Use the text_generator to generate a paragraph of text based on the following prompt: “The applications of nanomaterials in material science are”. Print the prompt and the generated text.

PYTHON


from transformers import pipeline
text_generator = pipeline("text-generation")
prompt = "The applications of nanomaterials in material science are"
generated_text = text_generator(prompt)[0]['generated_text']
print(prompt)
print(generated_text)

output: "The applications of nanomaterials in material science are
The applications of nanomaterials in material science are diverse and promising. Nanomaterials are materials that have at least one dimension in the nanometer range (1-100 nm). Nanomaterials can exhibit novel physical, chemical, and biological properties that are different from their bulk counterparts, such as high surface area, quantum confinement, enhanced reactivity, and tunable functionality. Nanomaterials can be used for various purposes in material science, such as improving the performance and functionality of existing materials, creating new materials with unique properties, and enabling new functionalities and devices. Some examples of nanomaterials applications in material science are:

- Nanocomposites: Nanomaterials can be incorporated into other materials, such as polymers, metals, ceramics, or biomaterials, to form nanocomposites that have improved mechanical, thermal, electrical, optical, or magnetic properties. For instance, carbon nanotubes can be used to reinforce polymer composites and increase their strength, stiffness, and conductivity.
- Nanocoatings: Nanomaterials can be used to coat the surface of other materials, such as metals, glass, or plastics, to provide them with enhanced protection, durability, or functionality. For example, titanium dioxide nanoparticles can be used to coat glass and make it self-cleaning, anti-fogging, and anti-bacterial.
- Nanosensors: Nanomaterials can be used to sense and measure various physical, chemical, or biological parameters, such as temperature, pressure, strain, pH, or biomolecules.

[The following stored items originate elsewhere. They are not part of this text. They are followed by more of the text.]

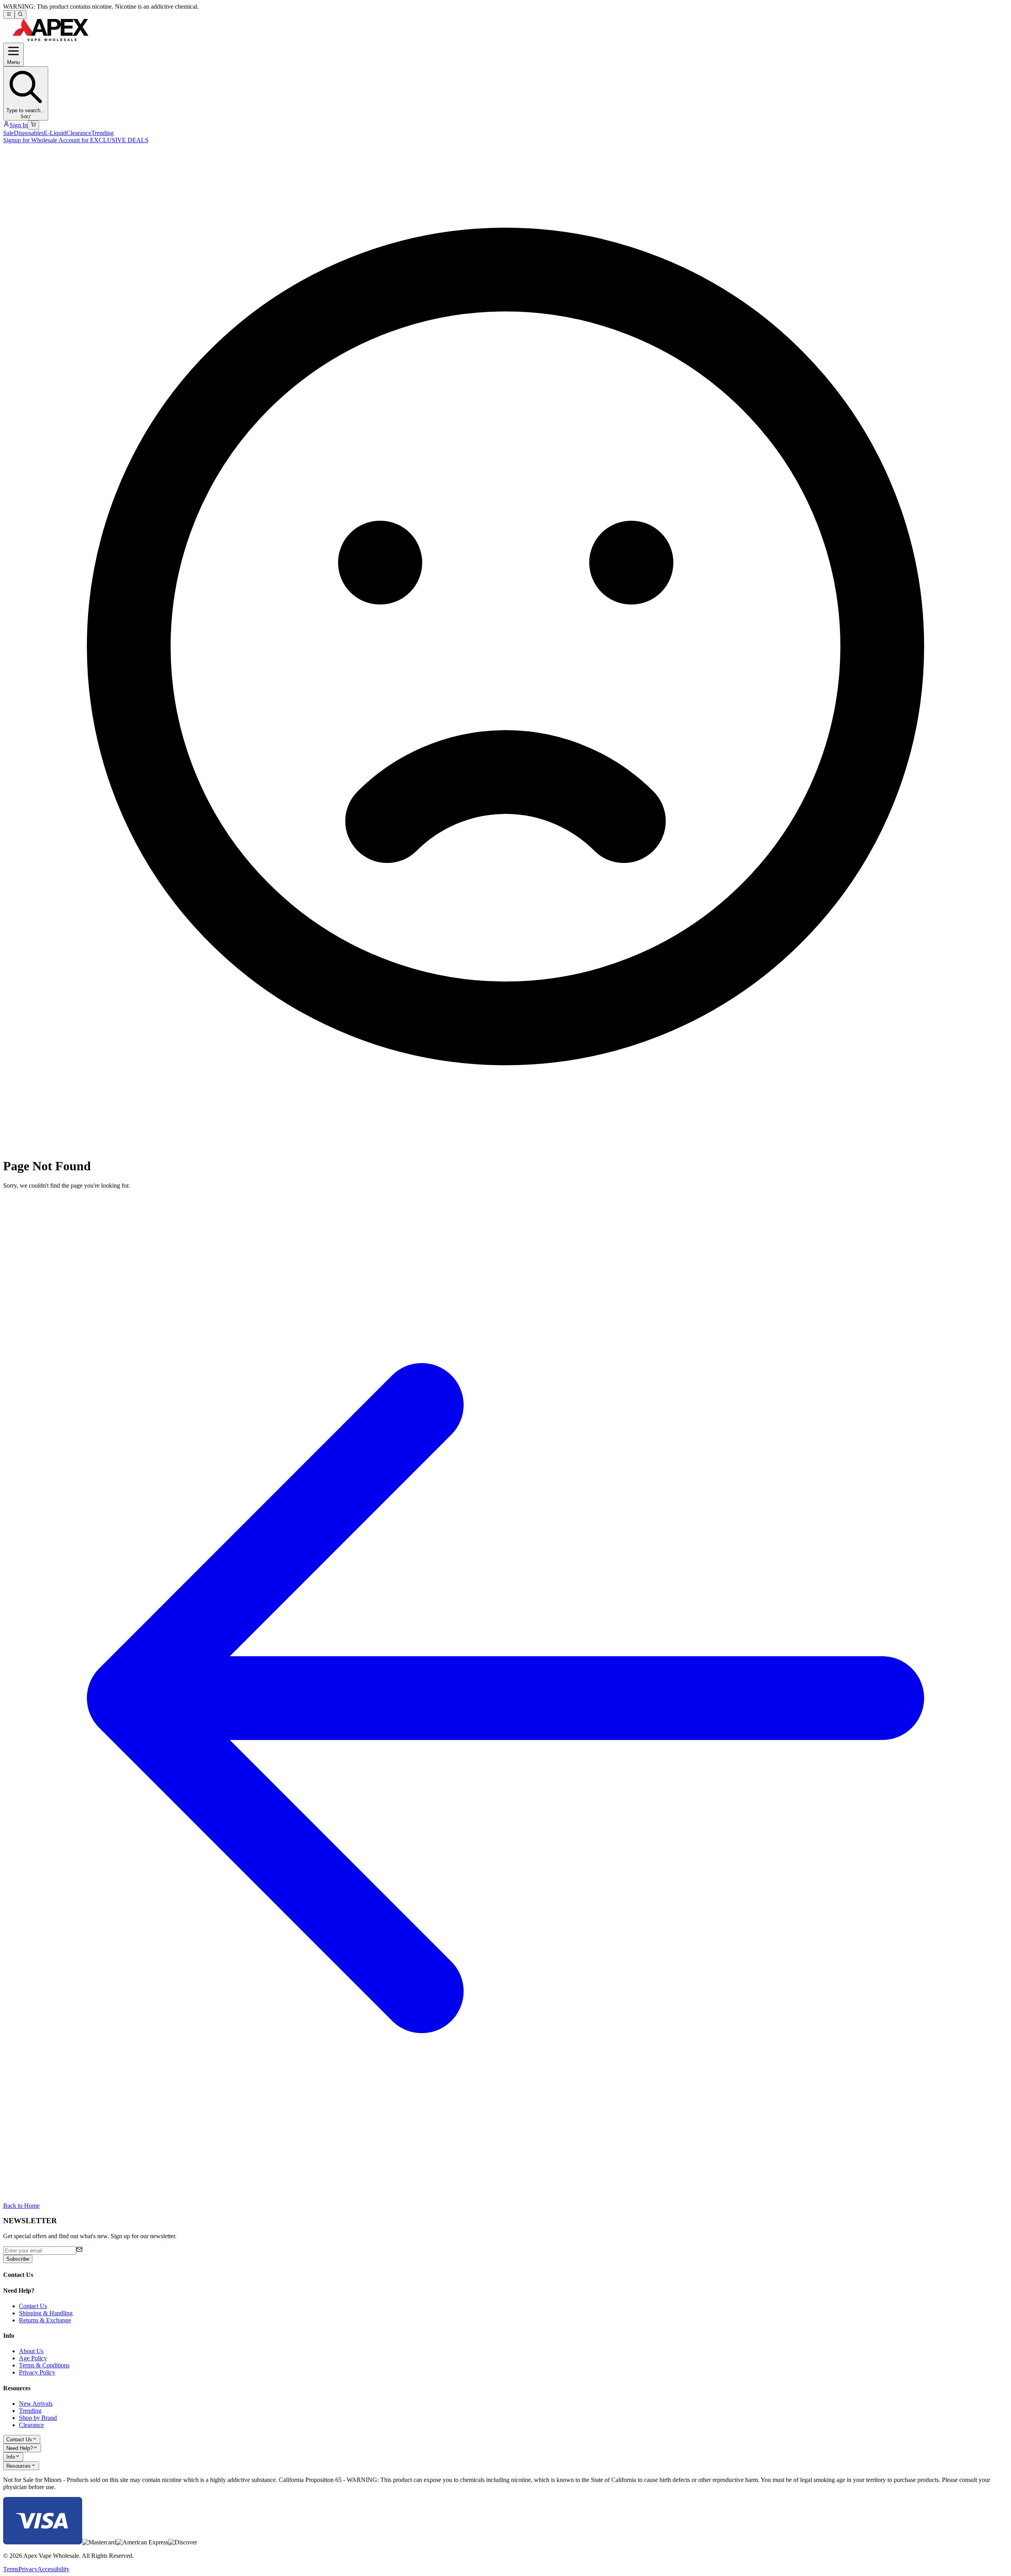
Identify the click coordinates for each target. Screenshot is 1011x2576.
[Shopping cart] (33, 125)
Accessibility (54, 2569)
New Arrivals (36, 2403)
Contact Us (33, 2306)
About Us (31, 2351)
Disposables (29, 133)
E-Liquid (55, 133)
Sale (8, 133)
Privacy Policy (37, 2372)
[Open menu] (9, 14)
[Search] (20, 14)
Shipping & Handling (46, 2313)
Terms (11, 2569)
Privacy (28, 2569)
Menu (13, 62)
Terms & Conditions (44, 2365)
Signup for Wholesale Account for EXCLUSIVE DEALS (75, 140)
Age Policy (33, 2358)
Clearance (78, 133)
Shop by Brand (38, 2417)
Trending (102, 133)
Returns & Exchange (45, 2320)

For example, gold nanoparticles can be used to detect and quantify the presence of specific DNA sequences or proteins by changing their color or fluorescence.
- Nanomedicine: Nanomaterials can be used for various biomedical applications, such as drug delivery, imaging, diagnosis, or therapy. For example, magnetic nanoparticles can be used to deliver drugs to specific target sites in the body by using an external magnetic field, or to enhance the contrast of magnetic resonance imaging (MRI).

Key Points

  • LLMs are based on the transformer architecture.
  • BERT and GPT have distinct approaches to processing language.
  • Open source LLMs provide transparency and customization for research applications.
  • Benchmarking with HELM offers a holistic view of model performance.